◆ **What you should do**
Would you give the listing again exactly as written, minus its pictures?

◆ **Information supplied**
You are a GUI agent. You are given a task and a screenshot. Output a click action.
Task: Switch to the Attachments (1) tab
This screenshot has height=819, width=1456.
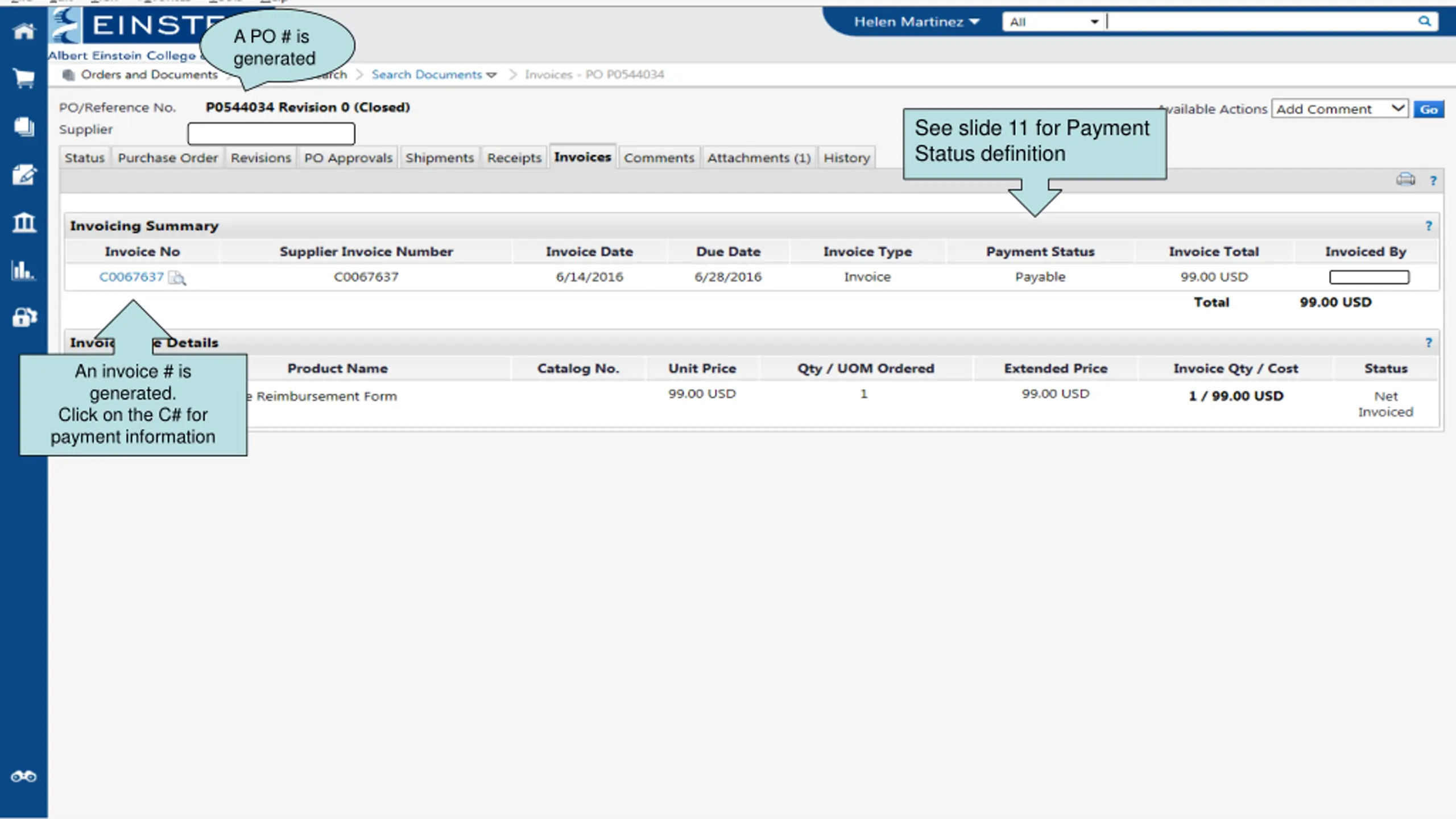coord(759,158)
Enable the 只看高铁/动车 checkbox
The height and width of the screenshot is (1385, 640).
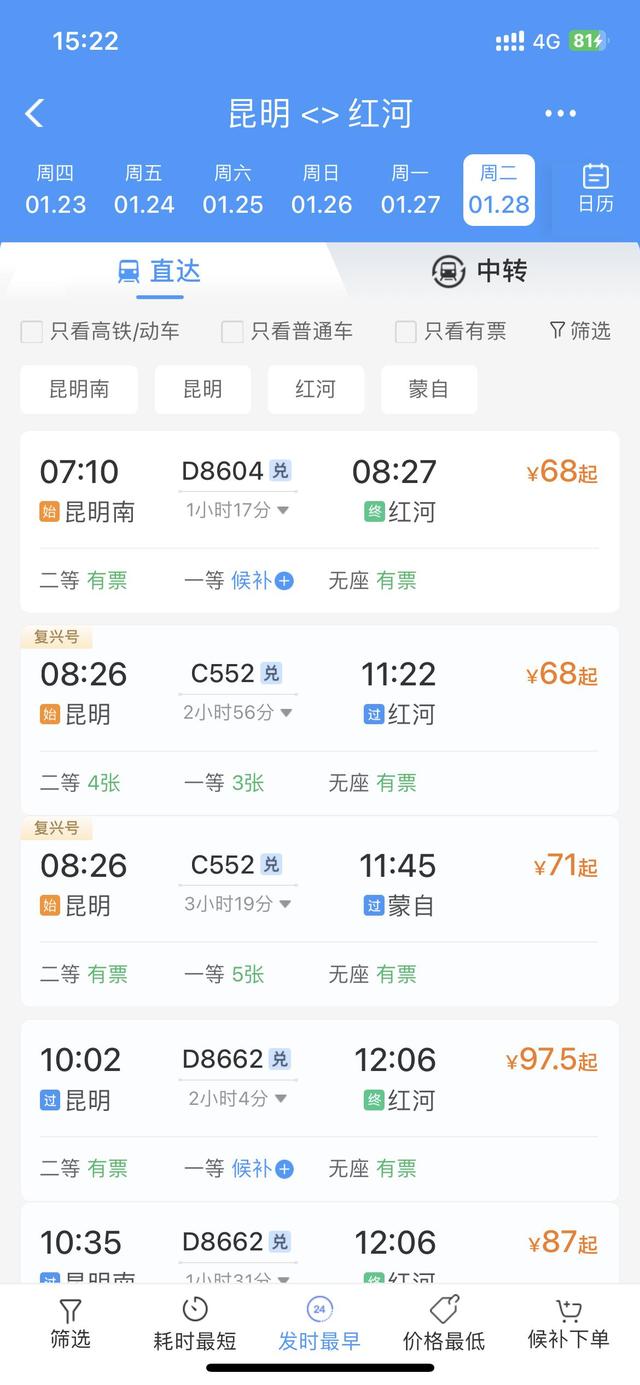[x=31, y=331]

◆ **Answer box**
You are a GUI agent. You are given a task and a screenshot. Output a click action.
Task: Switch to the Attachments (1) tab
This screenshot has height=819, width=1456.
coord(759,158)
Enable the 只看高铁/动车 checkbox
The height and width of the screenshot is (1385, 640).
[x=31, y=331]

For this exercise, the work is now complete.